TEXT -

────────────────────────────────────────

Kura Sees Quick Resolution as FDA Lifts AML Study Hold
The KOMET-001 Phase IB trial evaluates KO-539, a selective small molecule inhibitor of the menin-MLL protein-protein interaction, in patients diagnosed with relapsed or refractory AML.
The FDA placed a partial hold on the study in November last year following a report of a patient's death due to a serious adverse effect linked with differentiation syndrome. The trial participants were allowed to continue receiving KO-539, but the regulator said that no additional patients may be added until the hold order is resolved.
Back then, Kura Oncology said it was confident that the concern would be resolved immediately, emphasizing the drug's strong potential to address many unmet medical needs of patients suffering from AML.
"Differentiation syndrome is known to be an on-target effect associated with therapeutic agents that induce differentiation, and we want to ensure physicians are fully informed and prepared to address these events if they occur," advised Tony Wilson, Ph.D., J.D., the president and chief executive officer of Kura Oncology, in their statement.
The KOMET-001 trial is the first one conducted on humans. Primary endpoints of the Phase I study, which centered on dose escalation, were safety and tolerability, while the Phase II portion identifies safety, tolerability, and antitumor activity as primary endpoints.

────────────────────────────────────────

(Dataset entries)

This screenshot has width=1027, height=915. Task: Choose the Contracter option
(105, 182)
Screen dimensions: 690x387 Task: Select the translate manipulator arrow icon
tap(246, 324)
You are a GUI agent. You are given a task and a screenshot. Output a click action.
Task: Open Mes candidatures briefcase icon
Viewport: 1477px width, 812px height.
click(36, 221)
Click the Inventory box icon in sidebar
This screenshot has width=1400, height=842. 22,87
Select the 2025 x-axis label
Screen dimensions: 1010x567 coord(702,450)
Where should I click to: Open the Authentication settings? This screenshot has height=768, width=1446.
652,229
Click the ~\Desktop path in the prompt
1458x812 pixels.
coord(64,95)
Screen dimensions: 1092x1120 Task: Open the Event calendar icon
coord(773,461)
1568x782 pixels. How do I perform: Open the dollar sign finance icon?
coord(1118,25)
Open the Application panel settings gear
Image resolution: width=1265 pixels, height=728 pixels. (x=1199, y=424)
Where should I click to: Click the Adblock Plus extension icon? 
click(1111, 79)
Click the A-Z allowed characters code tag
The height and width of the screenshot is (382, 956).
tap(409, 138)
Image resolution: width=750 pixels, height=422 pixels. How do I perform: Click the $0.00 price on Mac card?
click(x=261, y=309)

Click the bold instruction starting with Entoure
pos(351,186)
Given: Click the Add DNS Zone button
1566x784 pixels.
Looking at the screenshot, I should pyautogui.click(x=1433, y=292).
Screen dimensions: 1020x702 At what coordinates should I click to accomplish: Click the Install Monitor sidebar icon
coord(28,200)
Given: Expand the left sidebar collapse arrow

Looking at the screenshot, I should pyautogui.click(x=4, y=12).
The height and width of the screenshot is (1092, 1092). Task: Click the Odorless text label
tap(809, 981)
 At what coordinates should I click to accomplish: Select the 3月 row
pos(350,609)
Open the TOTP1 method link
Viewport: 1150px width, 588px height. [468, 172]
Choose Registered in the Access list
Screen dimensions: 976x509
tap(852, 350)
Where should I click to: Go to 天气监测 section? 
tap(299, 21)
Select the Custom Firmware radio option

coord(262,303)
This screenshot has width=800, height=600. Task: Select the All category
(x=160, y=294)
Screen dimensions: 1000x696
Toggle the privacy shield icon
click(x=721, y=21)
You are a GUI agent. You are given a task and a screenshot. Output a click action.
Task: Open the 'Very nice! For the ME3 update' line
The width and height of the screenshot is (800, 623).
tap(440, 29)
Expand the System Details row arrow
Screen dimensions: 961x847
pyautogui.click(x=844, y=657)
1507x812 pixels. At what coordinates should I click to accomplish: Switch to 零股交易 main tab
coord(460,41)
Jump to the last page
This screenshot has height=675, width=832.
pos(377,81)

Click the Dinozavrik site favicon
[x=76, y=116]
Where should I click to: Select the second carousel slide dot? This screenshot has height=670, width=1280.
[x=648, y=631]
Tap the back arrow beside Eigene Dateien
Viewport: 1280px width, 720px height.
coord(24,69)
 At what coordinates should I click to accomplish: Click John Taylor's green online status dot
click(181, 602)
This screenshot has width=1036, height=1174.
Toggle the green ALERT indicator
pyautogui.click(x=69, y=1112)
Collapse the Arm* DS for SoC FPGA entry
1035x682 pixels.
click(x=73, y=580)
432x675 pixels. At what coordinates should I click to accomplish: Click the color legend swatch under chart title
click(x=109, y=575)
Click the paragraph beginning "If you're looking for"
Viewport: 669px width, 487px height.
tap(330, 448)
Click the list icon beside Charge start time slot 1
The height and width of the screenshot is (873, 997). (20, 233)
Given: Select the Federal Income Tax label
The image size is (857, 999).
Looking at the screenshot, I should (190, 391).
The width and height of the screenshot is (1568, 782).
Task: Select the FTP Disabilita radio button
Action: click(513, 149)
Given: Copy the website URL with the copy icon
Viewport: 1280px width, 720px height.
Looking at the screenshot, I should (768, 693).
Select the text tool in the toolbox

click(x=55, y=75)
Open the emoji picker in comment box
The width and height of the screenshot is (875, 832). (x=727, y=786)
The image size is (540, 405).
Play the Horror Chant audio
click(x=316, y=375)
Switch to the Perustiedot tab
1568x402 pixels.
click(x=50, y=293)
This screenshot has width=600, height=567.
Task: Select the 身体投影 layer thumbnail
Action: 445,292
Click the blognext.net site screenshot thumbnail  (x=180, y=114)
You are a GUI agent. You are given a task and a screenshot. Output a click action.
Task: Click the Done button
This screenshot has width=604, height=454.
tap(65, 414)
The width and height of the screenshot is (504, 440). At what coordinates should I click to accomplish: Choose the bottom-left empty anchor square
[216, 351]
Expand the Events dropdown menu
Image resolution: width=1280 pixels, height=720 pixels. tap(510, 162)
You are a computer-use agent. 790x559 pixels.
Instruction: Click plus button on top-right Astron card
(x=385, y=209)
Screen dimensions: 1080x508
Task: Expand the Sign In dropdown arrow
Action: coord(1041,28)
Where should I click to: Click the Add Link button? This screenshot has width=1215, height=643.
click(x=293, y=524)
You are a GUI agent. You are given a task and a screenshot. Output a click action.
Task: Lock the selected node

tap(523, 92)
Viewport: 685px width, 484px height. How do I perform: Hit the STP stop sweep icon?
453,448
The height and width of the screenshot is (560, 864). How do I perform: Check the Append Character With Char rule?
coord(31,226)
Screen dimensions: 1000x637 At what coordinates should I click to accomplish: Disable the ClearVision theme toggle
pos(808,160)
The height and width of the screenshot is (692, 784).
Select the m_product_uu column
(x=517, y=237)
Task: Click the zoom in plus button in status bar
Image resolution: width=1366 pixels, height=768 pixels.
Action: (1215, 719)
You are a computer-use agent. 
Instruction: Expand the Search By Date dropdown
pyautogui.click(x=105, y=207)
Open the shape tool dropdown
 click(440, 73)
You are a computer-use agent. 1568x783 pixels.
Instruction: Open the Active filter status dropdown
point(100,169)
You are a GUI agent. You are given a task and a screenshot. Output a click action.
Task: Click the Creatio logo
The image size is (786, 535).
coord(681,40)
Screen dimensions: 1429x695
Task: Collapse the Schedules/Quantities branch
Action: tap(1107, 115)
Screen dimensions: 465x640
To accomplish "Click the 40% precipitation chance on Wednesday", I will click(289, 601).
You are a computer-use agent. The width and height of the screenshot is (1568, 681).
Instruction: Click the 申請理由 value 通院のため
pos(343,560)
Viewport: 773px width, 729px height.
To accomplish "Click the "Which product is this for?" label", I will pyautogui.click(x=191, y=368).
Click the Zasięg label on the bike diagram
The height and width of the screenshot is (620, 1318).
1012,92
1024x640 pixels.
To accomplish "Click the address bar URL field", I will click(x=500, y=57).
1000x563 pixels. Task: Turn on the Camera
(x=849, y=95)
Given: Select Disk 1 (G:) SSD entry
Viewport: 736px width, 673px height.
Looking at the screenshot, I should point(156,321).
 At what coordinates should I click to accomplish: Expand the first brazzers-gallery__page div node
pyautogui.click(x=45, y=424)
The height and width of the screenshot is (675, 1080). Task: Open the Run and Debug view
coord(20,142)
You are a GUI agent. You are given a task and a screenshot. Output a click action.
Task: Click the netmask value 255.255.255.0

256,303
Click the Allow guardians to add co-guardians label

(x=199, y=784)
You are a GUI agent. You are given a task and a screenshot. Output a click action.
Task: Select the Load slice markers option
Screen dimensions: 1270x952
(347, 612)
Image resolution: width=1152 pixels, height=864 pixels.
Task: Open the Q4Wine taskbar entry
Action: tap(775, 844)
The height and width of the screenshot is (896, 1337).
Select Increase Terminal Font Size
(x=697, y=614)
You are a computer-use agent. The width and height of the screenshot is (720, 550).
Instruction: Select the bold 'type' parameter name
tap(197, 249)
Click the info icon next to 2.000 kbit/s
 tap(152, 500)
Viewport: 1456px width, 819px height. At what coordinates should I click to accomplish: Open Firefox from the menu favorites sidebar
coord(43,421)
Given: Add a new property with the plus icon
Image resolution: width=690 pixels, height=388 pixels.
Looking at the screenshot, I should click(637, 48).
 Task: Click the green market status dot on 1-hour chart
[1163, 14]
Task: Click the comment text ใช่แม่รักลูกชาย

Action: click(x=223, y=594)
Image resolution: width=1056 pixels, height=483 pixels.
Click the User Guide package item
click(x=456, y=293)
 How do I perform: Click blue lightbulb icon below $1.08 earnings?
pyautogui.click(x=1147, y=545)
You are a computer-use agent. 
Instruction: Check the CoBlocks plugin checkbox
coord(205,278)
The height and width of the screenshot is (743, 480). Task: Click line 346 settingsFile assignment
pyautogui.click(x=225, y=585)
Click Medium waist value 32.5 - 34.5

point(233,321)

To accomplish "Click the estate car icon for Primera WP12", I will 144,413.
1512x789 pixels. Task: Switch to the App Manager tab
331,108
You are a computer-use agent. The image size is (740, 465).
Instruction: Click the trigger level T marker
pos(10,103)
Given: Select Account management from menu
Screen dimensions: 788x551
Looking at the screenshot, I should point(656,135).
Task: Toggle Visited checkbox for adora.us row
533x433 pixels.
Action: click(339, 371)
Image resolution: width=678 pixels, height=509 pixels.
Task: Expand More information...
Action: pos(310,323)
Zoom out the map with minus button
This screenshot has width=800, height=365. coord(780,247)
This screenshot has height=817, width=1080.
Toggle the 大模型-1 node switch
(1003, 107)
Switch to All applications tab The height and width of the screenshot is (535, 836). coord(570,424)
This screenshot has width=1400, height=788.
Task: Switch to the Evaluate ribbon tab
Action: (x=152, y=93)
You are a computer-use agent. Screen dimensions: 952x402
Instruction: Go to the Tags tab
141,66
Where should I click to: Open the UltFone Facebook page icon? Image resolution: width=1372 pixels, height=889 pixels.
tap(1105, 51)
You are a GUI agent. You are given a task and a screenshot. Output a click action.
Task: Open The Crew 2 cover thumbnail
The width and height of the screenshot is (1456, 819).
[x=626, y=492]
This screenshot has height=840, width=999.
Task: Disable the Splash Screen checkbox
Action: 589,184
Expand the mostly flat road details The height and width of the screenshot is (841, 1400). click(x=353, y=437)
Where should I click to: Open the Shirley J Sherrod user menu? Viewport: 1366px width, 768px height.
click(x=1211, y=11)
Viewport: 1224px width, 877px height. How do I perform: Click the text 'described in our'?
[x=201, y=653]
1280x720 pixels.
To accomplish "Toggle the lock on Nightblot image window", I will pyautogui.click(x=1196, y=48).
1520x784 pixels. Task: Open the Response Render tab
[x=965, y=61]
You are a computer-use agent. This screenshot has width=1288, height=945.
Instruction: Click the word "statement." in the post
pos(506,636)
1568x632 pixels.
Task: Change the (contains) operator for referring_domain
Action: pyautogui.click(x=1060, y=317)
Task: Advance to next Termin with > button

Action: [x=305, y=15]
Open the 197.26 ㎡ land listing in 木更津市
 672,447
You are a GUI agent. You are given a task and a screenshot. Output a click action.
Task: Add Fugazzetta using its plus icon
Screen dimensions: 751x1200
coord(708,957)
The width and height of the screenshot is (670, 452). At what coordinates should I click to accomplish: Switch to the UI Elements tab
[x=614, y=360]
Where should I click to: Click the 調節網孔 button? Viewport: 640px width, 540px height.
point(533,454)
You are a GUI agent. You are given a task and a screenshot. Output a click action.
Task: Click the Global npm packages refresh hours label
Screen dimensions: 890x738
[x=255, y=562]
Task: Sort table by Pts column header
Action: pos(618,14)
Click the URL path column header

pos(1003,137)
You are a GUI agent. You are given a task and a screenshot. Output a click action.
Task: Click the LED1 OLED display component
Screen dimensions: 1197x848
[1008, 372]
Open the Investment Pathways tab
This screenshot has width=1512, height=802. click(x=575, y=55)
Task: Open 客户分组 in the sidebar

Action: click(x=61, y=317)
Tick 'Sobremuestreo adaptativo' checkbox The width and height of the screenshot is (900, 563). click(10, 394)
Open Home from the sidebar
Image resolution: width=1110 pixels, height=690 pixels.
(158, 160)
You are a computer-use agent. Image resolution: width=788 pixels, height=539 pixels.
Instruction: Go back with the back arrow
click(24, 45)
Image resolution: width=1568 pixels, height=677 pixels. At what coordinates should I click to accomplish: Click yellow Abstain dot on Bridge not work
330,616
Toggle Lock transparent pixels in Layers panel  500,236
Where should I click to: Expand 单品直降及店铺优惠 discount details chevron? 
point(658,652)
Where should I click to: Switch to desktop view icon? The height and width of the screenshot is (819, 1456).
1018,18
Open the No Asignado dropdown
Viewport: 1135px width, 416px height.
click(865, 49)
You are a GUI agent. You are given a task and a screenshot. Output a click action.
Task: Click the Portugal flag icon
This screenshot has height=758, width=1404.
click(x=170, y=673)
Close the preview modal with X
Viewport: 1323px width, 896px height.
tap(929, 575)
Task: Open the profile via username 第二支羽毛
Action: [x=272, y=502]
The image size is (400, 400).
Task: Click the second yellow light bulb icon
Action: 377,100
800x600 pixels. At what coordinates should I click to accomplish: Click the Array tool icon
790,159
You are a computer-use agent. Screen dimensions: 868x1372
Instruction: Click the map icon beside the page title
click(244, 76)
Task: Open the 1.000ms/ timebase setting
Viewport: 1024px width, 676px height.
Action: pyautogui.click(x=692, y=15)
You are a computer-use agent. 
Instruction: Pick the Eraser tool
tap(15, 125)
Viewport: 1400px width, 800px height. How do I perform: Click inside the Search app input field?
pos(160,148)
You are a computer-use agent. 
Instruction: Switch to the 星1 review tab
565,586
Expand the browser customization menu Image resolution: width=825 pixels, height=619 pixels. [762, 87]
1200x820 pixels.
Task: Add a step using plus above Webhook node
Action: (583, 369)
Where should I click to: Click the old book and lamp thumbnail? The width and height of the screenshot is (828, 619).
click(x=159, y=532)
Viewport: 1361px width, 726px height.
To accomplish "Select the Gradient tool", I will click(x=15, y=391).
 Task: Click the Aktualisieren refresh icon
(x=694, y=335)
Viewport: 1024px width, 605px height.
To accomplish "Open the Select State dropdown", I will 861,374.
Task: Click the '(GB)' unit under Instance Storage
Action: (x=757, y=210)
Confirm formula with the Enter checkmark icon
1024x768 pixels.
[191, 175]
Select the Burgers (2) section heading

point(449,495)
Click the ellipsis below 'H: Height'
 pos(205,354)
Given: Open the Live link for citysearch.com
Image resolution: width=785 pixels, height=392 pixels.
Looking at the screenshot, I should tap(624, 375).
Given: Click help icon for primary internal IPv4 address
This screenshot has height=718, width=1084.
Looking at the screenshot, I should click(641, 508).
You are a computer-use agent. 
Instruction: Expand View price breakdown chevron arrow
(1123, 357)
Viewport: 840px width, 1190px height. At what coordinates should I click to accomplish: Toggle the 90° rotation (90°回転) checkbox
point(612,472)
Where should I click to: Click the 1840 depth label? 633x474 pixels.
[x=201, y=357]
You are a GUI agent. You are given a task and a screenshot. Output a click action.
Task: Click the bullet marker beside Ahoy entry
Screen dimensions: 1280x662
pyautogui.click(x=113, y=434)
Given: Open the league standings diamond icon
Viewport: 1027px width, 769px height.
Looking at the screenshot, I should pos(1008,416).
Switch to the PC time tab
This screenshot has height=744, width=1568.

────────────────────────────────────────

TO DO -
1) Rewrite the paragraph of the FDA study hold article that begins "The FDA placed a partial hold" as a short bulleted list, keeping its main facts.
2) Copy the FDA study hold article word for word from "The KOMET-001 trial" to "as primary endpoints.".

RESULTS FOR EACH TASK -
1)
- In November last year, the FDA put a partial hold on the study.
- The hold followed a report of a patient's death from a serious adverse effect linked with differentiation syndrome.
- Current participants could keep receiving KO-539.
- No additional patients may be added until the hold is resolved.

2)
The KOMET-001 trial is the first one conducted on humans. Primary endpoints of the Phase I study, which centered on dose escalation, were safety and tolerability, while the Phase II portion identifies safety, tolerability, and antitumor activity as primary endpoints.